Entries excerpted from a collection:
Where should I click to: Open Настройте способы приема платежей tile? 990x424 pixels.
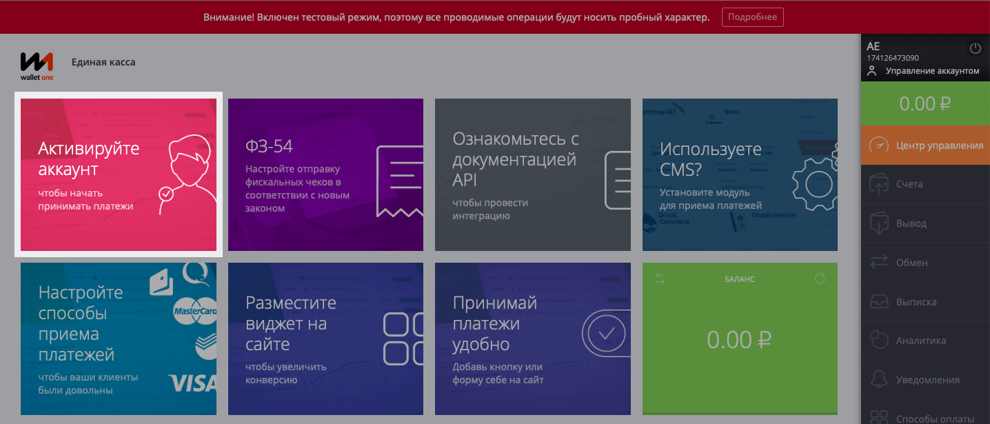coord(119,339)
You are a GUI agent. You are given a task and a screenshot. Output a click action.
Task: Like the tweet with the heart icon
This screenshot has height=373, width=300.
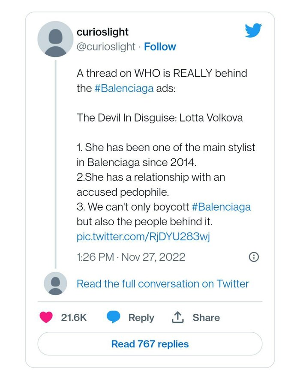point(46,317)
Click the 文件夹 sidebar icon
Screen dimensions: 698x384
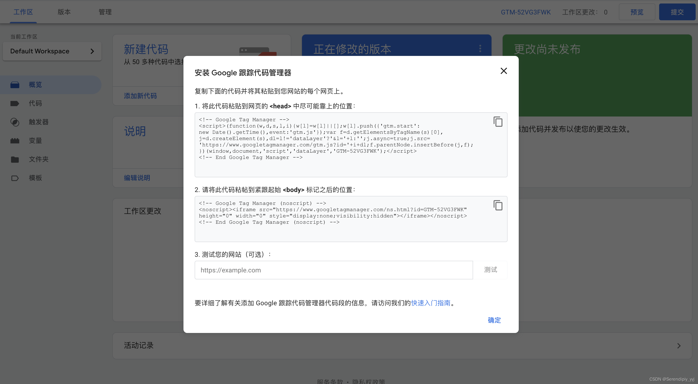(x=15, y=159)
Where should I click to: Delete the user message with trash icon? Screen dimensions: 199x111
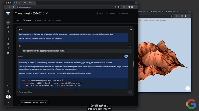19,46
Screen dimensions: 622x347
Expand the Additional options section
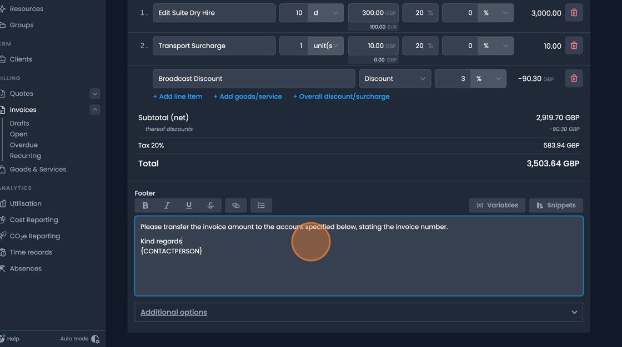pyautogui.click(x=358, y=312)
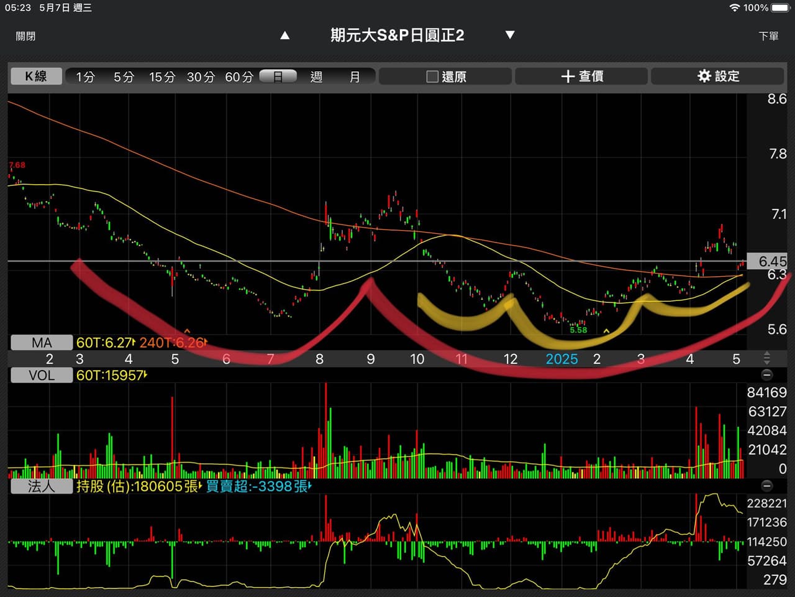795x597 pixels.
Task: Tap 下單 to place an order
Action: (768, 36)
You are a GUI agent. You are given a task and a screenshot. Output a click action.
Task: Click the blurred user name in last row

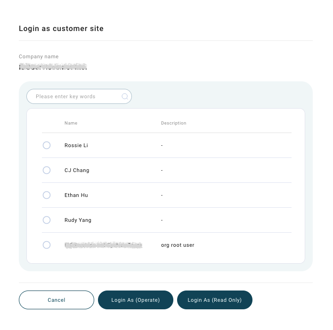pos(104,245)
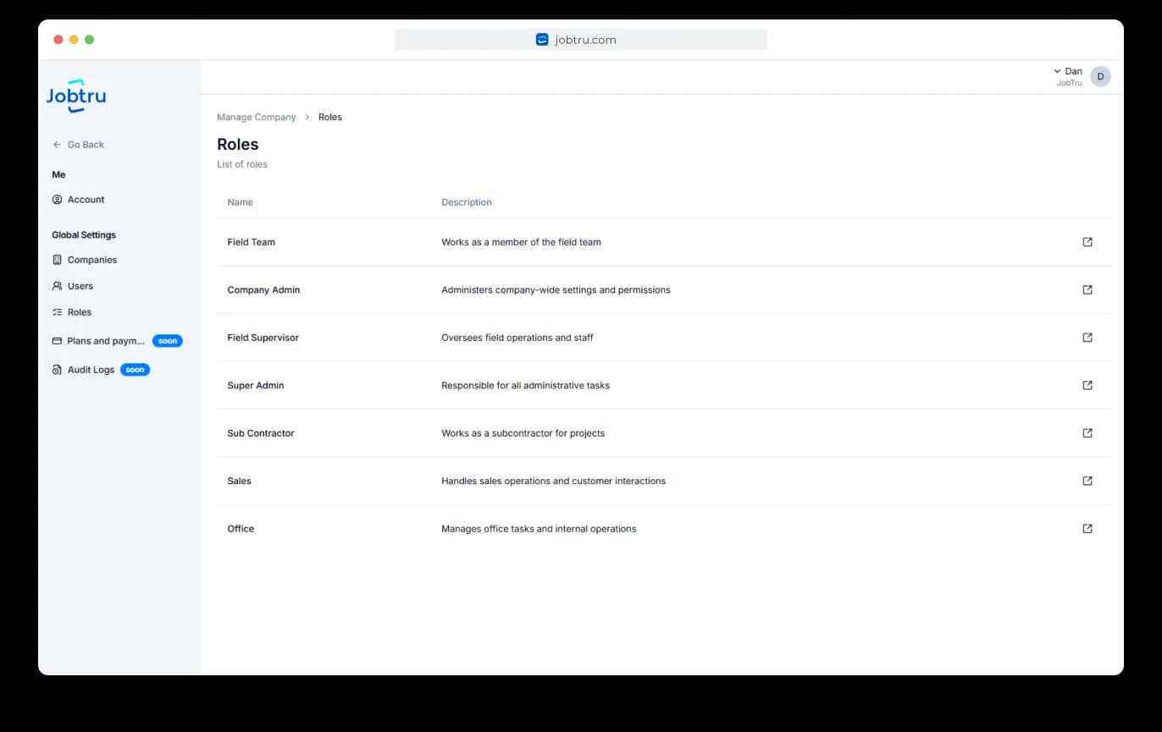Open Audit Logs in sidebar
The height and width of the screenshot is (732, 1162).
91,370
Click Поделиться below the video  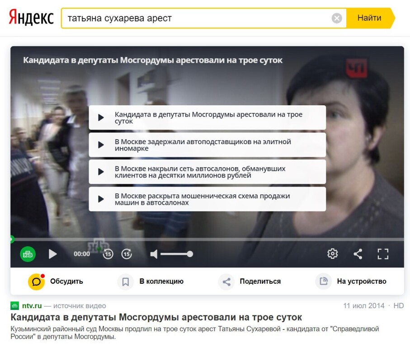tap(250, 281)
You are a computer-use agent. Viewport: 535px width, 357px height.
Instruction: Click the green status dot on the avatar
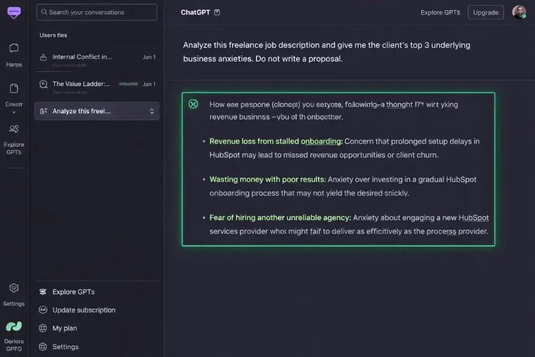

[What is needed] Repeat the entries word for word, from the line containing "You are a computer-use" through the end of the entries. Leave out the pictures.

[Reply to the exercise]
You are a computer-use agent. Viewport: 535px width, 357px height.
Instruction: Click the green status dot on the avatar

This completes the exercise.